**PROVIDED RECORDS:**
▼

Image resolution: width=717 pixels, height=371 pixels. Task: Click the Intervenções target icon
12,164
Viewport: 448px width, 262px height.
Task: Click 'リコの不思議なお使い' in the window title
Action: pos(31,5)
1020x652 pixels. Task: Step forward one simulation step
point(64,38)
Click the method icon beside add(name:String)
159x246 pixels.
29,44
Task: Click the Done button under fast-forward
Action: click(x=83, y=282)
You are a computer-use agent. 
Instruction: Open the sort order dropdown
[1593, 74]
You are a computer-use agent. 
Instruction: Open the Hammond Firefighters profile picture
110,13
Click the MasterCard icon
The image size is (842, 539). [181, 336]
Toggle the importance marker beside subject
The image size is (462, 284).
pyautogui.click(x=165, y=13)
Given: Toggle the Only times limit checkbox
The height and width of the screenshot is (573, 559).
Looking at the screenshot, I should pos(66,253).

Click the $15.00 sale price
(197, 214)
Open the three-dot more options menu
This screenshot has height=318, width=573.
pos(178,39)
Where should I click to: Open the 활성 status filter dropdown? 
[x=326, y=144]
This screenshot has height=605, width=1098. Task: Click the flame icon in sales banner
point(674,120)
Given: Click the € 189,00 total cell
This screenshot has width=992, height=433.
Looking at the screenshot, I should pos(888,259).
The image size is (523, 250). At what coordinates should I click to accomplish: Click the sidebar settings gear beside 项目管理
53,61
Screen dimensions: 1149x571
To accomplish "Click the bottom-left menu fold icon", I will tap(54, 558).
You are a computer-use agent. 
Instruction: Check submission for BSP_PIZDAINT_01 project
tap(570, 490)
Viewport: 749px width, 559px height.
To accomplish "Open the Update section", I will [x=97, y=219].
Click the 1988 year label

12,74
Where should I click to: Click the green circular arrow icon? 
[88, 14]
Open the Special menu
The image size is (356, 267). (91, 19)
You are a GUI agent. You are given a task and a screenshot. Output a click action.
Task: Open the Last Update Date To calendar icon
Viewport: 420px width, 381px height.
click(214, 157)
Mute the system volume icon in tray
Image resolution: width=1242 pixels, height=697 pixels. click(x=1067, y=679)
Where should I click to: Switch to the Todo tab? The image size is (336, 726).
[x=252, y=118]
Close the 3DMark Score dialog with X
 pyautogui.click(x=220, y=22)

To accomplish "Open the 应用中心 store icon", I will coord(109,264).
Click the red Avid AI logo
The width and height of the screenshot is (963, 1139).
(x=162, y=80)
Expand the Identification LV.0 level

▲

**ACTIVITY:** Reproduce, with both ends included, the lines from the one holding "The image size is (523, 250)." to the end of the records above.

**SOLUTION:**
The image size is (523, 250). At what coordinates should I click to accomplish: Click the sidebar settings gear beside 项目管理
53,61
Screen dimensions: 1149x571
To accomplish "Click the bottom-left menu fold icon", I will tap(54, 558).
You are a computer-use agent. 
Instruction: Check submission for BSP_PIZDAINT_01 project
tap(570, 490)
Viewport: 749px width, 559px height.
To accomplish "Open the Update section", I will [x=97, y=219].
Click the 1988 year label

12,74
Where should I click to: Click the green circular arrow icon? 
[88, 14]
Open the Special menu
The image size is (356, 267). (91, 19)
You are a GUI agent. You are given a task and a screenshot. Output a click action.
Task: Open the Last Update Date To calendar icon
Viewport: 420px width, 381px height.
click(214, 157)
Mute the system volume icon in tray
Image resolution: width=1242 pixels, height=697 pixels. click(x=1067, y=679)
Where should I click to: Switch to the Todo tab? The image size is (336, 726).
[x=252, y=118]
Close the 3DMark Score dialog with X
 pyautogui.click(x=220, y=22)

To accomplish "Open the 应用中心 store icon", I will coord(109,264).
Click the red Avid AI logo
The width and height of the screenshot is (963, 1139).
(x=162, y=80)
Expand the Identification LV.0 level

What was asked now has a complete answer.